After 47 years of mass-producing bugs across every infrastructure paradigm known to humanity, I’ve watched the industry collectively lose its mind over “Infrastructure as Code.” Let me tell you why your fancy Terraform files are just job security for people who can’t remember server IPs.

The Problem with Infrastructure as Code

You know what Infrastructure as Code really is? It’s a YAML file that tells a computer to do what you could do in 30 seconds with SSH. But instead of 30 seconds, you spend 3 hours debugging state file locks.

Approach Time to Deploy Time to Debug Joy Level
SSH + vi 30 seconds What’s debugging? Maximum
Terraform 3 hours 3 days Negative
Ansible 2 hours 2 days + existential crisis Also negative
Pulumi 4 hours You’re writing TypeScript for infra, think about that Rock bottom

My Preferred Approach: The SSH Warrior

Real engineers don’t need version control for their servers. Here’s my battle-tested workflow:

# Step 1: SSH into production
ssh root@prod-server-probably

# Step 2: Install whatever you need
apt-get install nginx mysql php random-package-i-saw-on-reddit

# Step 3: Configure by hand
vi /etc/nginx/nginx.conf
# Add some configs you found on Stack Overflow from 2014

# Step 4: Restart and pray
systemctl restart nginx

# Step 5: Document your changes
echo "fixed stuff" >> ~/changes.txt

This is called “Artisanal Infrastructure.” Each server is a unique snowflake, lovingly crafted by hand. It’s like bespoke furniture, except it crashes at 3 AM and only you know why.

Why Terraform is a Trap

Terraform wants you to “declare your desired state.” But life isn’t about desired states. Life is about terraform apply timing out and leaving your infrastructure in a quantum superposition where the load balancer both exists and doesn’t exist.

# What you write
resource "aws_instance" "web" {
  ami           = "ami-something"
  instance_type = "t2.micro"
}

# What actually happens
# Error: timeout waiting for state to become 'running'
# Error: resource already exists
# Error: resource doesn't exist
# Error: yes

As XKCD 1629 perfectly illustrates, our tools always find a way to multiply the work.

The Ansible Illusion

“But Ansible is agentless!” they cry. You know what else is agentless? SSH. Ansible is just SSH with extra steps and YAML indentation errors.

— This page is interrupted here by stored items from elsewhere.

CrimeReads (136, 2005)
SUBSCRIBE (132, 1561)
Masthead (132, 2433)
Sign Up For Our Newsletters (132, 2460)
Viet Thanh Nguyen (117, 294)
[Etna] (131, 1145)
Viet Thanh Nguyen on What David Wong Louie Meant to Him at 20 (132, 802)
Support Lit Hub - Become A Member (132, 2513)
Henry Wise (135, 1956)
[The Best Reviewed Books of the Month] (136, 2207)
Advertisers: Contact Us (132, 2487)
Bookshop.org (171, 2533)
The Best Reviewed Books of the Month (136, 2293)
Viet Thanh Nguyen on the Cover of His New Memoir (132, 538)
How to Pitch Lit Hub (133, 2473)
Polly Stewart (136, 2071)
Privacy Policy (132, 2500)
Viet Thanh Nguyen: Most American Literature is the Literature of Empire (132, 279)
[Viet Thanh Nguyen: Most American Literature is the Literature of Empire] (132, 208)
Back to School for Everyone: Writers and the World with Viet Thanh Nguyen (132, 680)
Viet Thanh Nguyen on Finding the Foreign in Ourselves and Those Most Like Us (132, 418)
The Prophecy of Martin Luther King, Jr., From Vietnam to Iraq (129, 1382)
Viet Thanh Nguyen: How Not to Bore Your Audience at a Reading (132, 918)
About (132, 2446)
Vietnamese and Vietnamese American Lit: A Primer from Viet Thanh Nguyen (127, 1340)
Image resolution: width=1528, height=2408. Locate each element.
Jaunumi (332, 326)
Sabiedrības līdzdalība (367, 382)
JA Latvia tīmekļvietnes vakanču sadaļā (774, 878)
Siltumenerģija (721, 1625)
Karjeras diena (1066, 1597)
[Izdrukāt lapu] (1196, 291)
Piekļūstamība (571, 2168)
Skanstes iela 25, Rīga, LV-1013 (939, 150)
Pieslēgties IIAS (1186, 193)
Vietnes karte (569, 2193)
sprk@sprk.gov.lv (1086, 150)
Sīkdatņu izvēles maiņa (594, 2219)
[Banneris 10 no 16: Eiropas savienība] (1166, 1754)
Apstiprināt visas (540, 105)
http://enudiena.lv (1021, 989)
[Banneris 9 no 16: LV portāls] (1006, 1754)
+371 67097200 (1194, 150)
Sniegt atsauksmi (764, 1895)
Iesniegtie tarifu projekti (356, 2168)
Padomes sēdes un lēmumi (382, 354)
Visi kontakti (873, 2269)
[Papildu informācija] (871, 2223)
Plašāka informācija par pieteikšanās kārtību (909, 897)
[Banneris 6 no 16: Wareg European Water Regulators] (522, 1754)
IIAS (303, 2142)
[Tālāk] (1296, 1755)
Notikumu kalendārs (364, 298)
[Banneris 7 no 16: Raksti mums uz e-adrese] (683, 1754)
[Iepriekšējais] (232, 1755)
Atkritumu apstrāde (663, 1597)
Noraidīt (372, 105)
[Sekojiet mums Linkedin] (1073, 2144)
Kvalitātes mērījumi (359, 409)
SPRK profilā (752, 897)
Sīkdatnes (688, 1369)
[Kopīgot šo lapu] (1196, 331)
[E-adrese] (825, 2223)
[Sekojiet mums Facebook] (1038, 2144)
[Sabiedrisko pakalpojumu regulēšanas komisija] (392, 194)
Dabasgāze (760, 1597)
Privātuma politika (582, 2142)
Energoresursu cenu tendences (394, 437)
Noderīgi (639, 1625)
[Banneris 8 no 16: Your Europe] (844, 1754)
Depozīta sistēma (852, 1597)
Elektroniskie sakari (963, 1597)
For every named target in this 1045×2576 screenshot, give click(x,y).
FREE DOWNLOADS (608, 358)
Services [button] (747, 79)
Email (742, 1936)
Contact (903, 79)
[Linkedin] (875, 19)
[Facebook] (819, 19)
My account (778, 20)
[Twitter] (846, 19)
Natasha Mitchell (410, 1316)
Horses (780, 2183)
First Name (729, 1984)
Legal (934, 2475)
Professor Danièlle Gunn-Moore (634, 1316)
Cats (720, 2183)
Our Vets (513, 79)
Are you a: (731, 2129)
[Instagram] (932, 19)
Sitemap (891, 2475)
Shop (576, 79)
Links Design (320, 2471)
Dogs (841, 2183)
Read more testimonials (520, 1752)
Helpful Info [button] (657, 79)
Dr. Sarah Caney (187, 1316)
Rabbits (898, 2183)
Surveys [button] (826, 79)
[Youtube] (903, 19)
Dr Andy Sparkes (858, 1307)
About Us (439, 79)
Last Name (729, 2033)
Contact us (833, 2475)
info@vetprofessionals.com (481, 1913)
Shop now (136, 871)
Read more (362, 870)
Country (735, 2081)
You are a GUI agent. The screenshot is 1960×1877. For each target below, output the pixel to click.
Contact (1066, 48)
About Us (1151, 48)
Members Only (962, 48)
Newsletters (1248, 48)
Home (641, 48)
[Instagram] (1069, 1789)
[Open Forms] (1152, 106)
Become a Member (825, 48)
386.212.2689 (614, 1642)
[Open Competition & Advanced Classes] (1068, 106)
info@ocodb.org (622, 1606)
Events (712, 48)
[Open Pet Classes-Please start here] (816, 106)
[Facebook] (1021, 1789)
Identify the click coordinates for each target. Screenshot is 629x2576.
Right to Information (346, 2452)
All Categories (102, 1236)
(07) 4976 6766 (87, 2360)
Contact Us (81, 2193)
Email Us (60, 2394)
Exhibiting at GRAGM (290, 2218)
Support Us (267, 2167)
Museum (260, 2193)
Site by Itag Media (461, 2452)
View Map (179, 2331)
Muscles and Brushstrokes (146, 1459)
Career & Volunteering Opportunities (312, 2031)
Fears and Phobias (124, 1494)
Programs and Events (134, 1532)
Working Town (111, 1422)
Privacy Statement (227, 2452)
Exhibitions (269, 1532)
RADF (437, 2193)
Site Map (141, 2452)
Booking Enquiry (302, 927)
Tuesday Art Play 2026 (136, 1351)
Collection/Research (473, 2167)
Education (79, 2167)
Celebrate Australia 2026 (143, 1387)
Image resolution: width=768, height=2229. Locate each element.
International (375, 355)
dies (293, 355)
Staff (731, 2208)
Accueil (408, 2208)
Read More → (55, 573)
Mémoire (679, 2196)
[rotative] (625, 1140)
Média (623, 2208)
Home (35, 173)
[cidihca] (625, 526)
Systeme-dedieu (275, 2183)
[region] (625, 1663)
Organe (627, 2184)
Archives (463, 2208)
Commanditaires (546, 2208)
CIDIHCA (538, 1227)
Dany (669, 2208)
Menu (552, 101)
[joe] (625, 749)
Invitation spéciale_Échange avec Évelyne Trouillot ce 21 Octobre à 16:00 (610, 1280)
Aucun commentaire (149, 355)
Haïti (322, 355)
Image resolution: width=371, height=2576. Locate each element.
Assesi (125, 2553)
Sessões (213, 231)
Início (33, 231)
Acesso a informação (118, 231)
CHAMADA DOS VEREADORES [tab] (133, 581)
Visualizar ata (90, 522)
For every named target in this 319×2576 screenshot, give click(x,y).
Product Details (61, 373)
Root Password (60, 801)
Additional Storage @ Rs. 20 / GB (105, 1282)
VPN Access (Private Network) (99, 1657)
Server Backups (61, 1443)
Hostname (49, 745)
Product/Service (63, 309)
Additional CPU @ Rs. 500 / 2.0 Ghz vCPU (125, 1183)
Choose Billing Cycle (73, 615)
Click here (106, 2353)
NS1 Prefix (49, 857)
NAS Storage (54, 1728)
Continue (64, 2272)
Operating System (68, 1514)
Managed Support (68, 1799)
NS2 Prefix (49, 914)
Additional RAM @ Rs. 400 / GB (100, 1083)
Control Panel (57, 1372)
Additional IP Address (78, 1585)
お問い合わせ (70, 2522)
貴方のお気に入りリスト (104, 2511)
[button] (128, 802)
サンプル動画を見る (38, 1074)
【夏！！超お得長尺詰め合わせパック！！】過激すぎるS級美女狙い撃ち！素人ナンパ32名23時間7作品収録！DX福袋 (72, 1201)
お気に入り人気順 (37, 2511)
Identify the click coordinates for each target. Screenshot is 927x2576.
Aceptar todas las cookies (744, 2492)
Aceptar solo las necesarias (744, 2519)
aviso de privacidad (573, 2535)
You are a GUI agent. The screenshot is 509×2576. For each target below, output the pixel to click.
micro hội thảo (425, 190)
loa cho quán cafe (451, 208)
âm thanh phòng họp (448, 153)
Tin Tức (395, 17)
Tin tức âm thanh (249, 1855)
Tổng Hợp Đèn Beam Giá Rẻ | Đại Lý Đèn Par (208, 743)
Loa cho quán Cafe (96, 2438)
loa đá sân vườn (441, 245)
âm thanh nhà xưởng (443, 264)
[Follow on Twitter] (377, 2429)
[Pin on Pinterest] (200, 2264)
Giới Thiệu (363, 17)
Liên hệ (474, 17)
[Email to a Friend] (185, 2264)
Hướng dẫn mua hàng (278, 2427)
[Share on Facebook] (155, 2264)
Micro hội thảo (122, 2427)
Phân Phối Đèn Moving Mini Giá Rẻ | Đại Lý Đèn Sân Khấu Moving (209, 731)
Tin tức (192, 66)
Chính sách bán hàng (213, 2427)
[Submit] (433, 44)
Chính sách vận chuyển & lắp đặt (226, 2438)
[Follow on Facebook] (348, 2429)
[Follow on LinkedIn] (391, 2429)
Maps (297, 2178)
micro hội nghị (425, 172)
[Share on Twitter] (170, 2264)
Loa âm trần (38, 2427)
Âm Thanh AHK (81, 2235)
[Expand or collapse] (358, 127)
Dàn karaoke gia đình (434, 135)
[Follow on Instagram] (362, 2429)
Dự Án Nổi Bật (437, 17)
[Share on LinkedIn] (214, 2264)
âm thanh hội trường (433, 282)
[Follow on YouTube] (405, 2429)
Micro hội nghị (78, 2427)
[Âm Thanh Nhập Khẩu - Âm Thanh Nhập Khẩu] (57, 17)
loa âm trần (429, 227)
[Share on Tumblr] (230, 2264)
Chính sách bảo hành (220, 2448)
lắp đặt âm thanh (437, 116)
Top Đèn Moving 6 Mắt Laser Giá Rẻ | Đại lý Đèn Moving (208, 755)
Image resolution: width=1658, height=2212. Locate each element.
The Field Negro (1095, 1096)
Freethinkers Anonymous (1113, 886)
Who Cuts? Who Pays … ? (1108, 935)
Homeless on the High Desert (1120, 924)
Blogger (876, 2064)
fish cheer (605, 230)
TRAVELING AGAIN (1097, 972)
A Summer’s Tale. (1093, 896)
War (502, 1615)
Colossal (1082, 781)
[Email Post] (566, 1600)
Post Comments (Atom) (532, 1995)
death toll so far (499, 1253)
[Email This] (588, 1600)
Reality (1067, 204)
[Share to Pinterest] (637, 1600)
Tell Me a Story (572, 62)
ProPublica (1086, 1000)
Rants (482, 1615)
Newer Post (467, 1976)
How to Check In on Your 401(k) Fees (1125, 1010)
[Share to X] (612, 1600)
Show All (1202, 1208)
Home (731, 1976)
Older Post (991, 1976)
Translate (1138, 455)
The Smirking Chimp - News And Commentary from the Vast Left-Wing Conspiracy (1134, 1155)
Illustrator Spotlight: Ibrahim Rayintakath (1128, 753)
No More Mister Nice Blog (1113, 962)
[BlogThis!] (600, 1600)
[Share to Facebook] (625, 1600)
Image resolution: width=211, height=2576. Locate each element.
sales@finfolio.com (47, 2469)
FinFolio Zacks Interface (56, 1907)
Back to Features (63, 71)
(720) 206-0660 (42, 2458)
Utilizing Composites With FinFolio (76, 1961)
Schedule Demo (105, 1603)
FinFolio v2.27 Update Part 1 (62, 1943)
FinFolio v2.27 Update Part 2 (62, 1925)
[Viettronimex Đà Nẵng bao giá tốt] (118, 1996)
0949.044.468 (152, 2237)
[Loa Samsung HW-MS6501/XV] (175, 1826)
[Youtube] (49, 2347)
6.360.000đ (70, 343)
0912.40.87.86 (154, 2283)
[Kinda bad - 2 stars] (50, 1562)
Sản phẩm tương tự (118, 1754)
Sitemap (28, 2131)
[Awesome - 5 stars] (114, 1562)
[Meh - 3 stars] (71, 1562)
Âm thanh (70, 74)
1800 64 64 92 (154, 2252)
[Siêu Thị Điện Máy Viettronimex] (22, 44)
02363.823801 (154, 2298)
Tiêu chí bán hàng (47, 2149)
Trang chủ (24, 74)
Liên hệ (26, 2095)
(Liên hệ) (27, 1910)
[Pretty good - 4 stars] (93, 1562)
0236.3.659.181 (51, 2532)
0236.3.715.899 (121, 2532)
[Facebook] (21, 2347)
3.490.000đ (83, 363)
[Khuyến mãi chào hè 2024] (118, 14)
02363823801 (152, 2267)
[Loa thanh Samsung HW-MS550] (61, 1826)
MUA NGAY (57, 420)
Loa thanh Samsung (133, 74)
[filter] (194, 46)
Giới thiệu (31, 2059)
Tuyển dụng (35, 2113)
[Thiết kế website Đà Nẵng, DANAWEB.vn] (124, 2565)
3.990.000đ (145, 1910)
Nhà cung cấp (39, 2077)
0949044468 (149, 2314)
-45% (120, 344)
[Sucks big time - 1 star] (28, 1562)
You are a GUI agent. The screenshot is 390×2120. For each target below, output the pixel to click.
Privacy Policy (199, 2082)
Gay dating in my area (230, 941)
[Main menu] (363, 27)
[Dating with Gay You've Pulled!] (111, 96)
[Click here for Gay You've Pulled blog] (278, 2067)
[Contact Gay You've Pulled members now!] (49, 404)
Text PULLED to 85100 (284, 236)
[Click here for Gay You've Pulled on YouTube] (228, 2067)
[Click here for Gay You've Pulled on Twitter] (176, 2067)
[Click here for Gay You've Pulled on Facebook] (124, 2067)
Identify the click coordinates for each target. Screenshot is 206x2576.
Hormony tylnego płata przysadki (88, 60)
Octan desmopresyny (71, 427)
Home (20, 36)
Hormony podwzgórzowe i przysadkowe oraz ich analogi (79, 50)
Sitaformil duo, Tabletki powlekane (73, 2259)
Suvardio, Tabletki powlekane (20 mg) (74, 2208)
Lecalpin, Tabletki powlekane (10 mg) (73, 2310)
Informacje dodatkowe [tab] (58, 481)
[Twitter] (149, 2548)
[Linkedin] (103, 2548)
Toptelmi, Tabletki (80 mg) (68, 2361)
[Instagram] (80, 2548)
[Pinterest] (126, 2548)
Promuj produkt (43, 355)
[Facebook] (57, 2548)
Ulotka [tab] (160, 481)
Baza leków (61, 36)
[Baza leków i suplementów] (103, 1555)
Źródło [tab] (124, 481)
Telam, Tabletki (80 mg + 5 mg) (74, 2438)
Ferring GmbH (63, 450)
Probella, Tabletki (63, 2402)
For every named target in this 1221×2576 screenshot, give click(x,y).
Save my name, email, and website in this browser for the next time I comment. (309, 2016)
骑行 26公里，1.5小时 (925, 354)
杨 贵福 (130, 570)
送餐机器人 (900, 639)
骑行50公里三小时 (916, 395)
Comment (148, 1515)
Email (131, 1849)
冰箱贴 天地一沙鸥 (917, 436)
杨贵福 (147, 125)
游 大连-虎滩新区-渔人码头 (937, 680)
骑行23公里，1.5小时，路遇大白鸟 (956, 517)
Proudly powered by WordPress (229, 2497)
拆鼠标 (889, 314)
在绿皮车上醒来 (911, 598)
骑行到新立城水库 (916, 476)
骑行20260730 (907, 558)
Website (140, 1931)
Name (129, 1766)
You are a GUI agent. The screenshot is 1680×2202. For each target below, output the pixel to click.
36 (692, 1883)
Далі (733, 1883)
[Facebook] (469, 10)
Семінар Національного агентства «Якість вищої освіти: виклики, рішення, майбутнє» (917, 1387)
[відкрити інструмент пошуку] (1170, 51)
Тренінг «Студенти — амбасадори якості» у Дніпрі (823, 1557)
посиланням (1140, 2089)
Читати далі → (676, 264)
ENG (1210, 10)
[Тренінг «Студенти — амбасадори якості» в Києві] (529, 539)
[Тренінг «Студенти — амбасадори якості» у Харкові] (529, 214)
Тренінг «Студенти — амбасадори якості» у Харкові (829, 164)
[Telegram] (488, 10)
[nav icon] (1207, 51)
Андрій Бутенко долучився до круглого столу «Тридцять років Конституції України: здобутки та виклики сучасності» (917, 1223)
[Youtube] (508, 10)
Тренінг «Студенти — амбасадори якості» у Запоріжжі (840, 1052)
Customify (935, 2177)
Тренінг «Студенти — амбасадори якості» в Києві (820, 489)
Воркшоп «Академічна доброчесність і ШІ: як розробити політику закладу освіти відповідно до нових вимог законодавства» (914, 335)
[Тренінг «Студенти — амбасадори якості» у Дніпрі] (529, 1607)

# Ansible playbook that takes 4 hours to write
- name: Install nginx
  apt:
    name: nginx
    state: present
  become: yes

# What you could have typed
ssh root@server 'apt install nginx -y'

Every time you write become: yes, a sysadmin from the 90s sheds a single tear.

The Real Infrastructure as Code

Here’s my actual infrastructure as code approach, perfected over decades:

#!/bin/bash
# server-setup.sh
# Author: Me
# Last modified: unknown
# Purpose: does stuff

ssh root@server1 'do things'
ssh root@server2 'do other things'
ssh root@server3 'oh this one has a different setup, let me remember...'
# TODO: add server4 when we buy it
# FIXME: server2 password changed, update .ssh/config maybe

I call this “Documentation as Comments in Bash Scripts.”

How to Really Manage Infrastructure

Here’s my proven methodology:

  1. Keep server IPs in a Google Doc - Sheets if you’re fancy
  2. Store passwords in a Slack DM to yourself - End-to-end encrypted!
  3. Document changes in your memory - Most reliable storage
  4. Use descriptive server names like server1, server2, new-server, old-new-server
  5. Run commands directly in production - Staging is just slower production

Handling Disaster Recovery

“What if a server dies?” Excellent question. Here’s the disaster recovery plan:

Step 1: Panic
Step 2: SSH into... wait, that was the one that died
Step 3: Ask the team chat if anyone remembers how it was configured
Step 4: Find a 6-month-old screenshot of htop running on that server
Step 5: Rebuild from vibes and institutional memory
Step 6: Update resume

Wally from Dilbert understands this perfectly. He once told the PHB: “I don’t document my work because job security comes from being indispensable, not from being replaceable.” That man is a genius.

The Only Good IaC

If you absolutely MUST version control your infrastructure, here’s the acceptable approach:

# INFRASTRUCTURE.md

## Production
- 3 servers somewhere in AWS
- They run stuff
- Dave set them up in 2019, he left

## Staging  
- We had one but someone deleted it

## Development
- Use localhost

Last updated: 2 years ago (probably)

This is honest. This is real. This is how infrastructure actually works at most companies.

Conclusion

Infrastructure as Code is a solution looking for a problem. For 47 years, we managed servers with SSH, tribal knowledge, and sheer willpower. The servers ran. Sometimes. When they didn’t, we learned and grew as people.

Stop writing YAML files to describe your servers. Start SSH-ing directly into production like your ancestors did. Remember: every terraform apply you don’t run is a state file corruption you don’t experience.

Now if you’ll excuse me, I need to SSH into a server that I think still exists. The IP is either 192.168.1.something or maybe 10.0.0.something. It’s in my browser history somewhere.


The author’s infrastructure has achieved perfect entropy. All servers are simultaneously up and down until observed. This is fine.